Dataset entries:
= Beginning of Section =

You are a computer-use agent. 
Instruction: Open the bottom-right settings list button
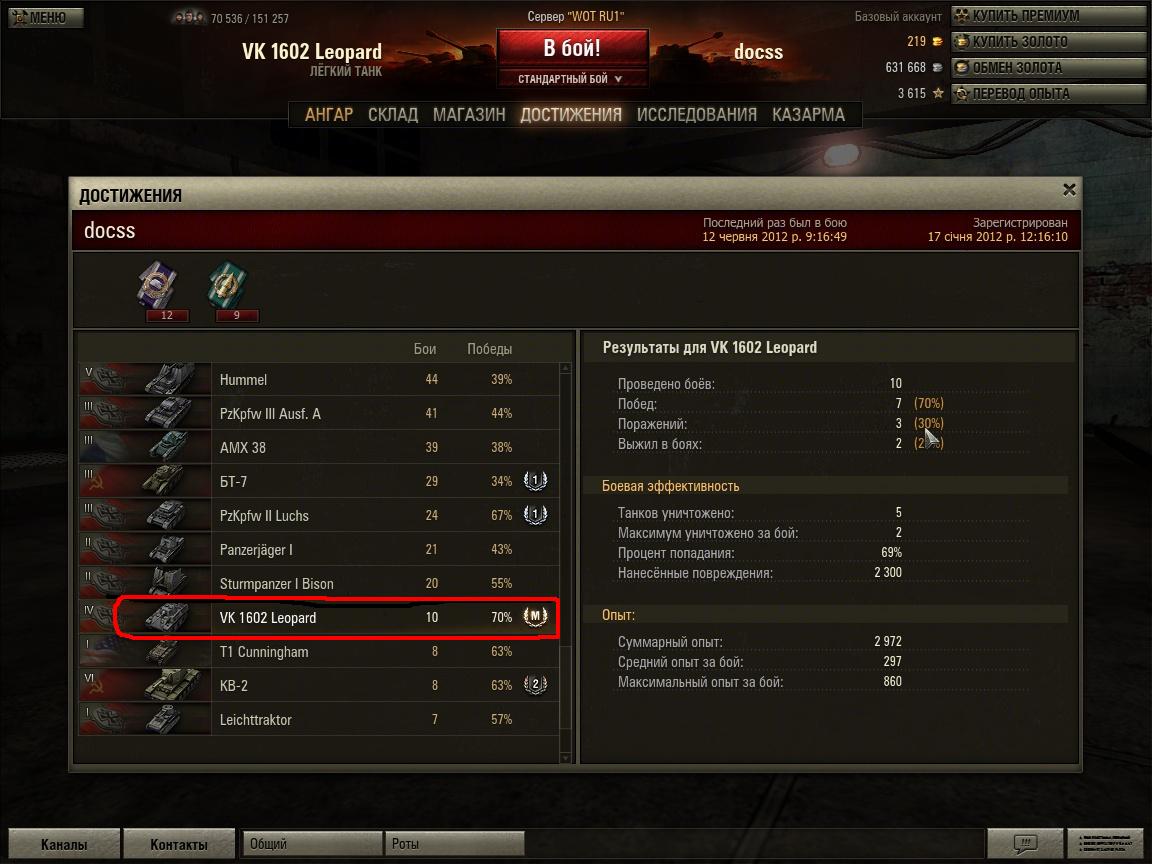(1104, 843)
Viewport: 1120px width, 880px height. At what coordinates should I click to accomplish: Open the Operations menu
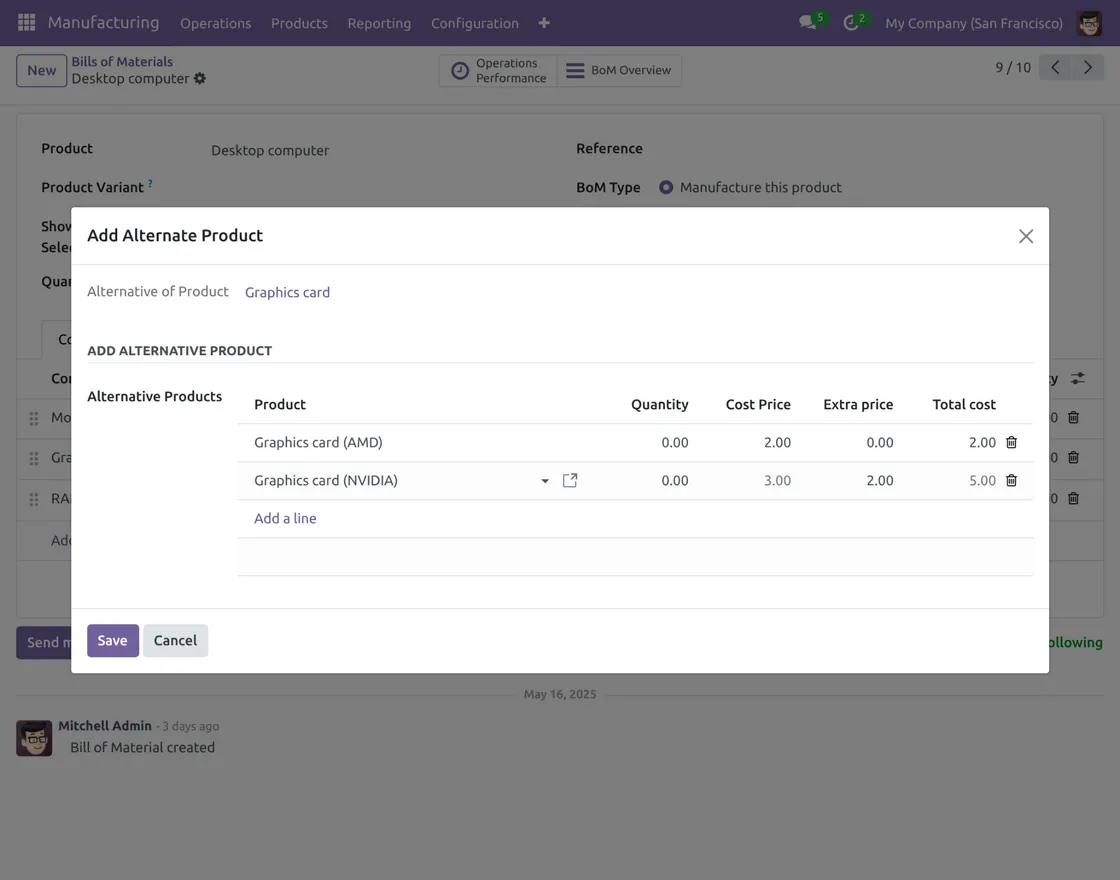215,23
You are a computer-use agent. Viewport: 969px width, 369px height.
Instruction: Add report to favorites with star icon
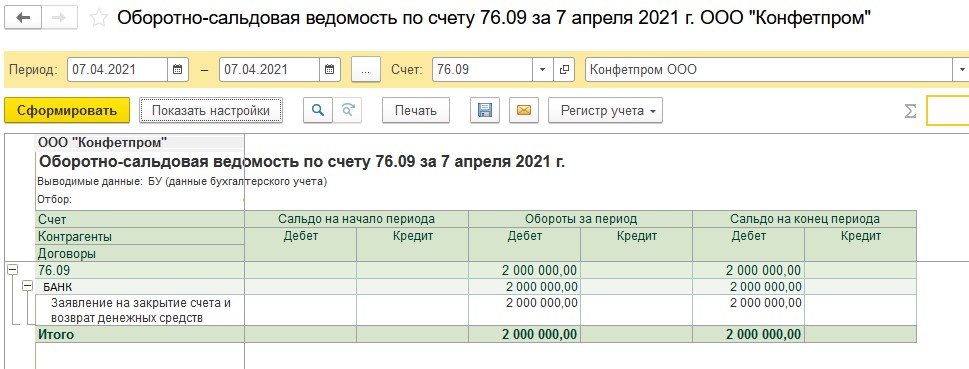point(98,19)
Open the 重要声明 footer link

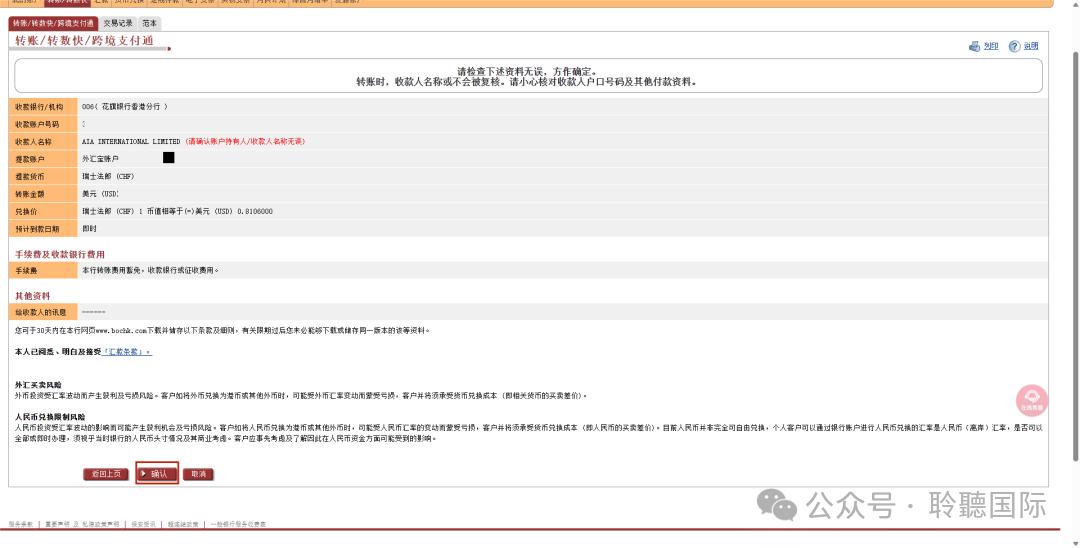click(x=52, y=524)
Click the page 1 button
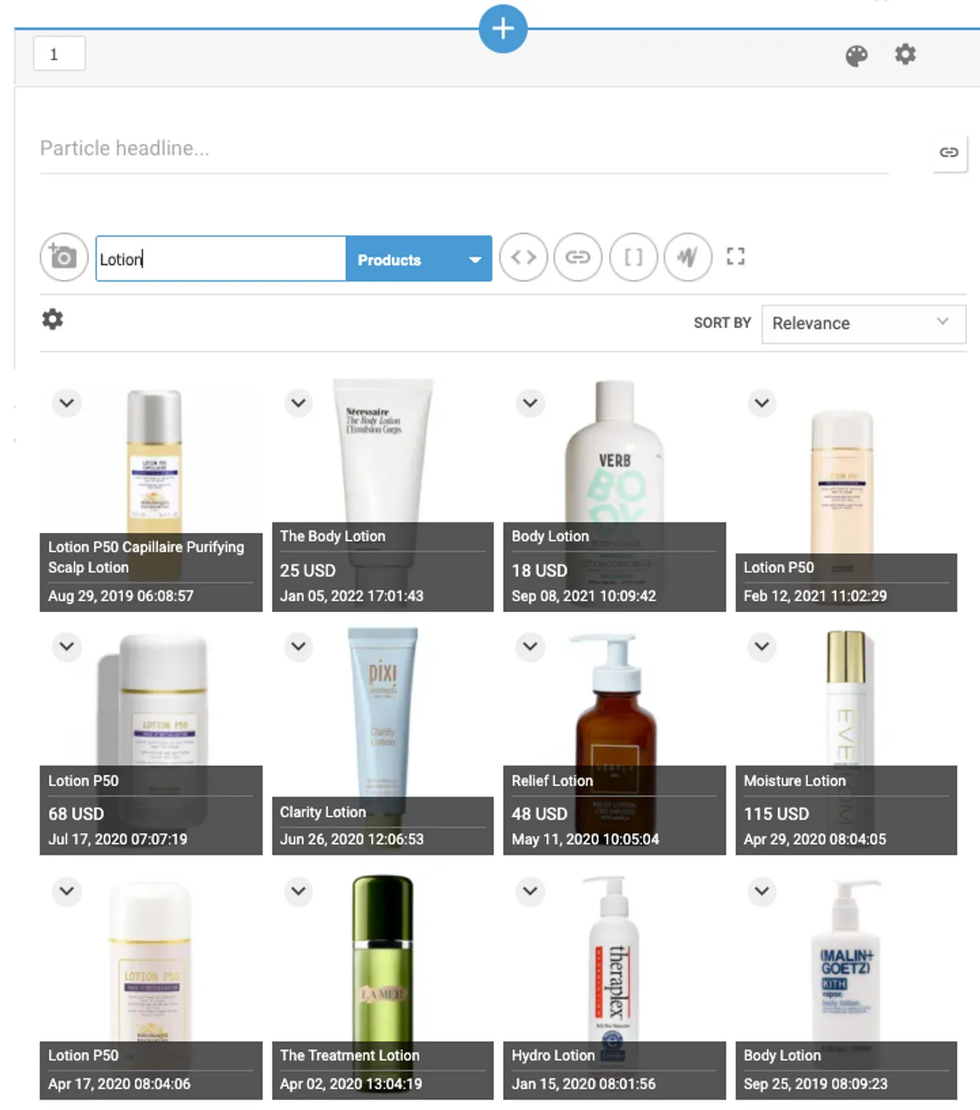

= End of Section =

- What you should do -
Reproduce the data above without a single change, please, but without its pictures.

- Exercise answer -
You are a computer-use agent. 
Instruction: Open the bottom-right settings list button
(1104, 843)
Viewport: 1120px width, 880px height. At what coordinates should I click to accomplish: Open the Operations menu
215,23
You are a computer-use agent. Viewport: 969px width, 369px height.
Instruction: Add report to favorites with star icon
point(98,19)
Open the 重要声明 footer link

click(x=52, y=524)
Click the page 1 button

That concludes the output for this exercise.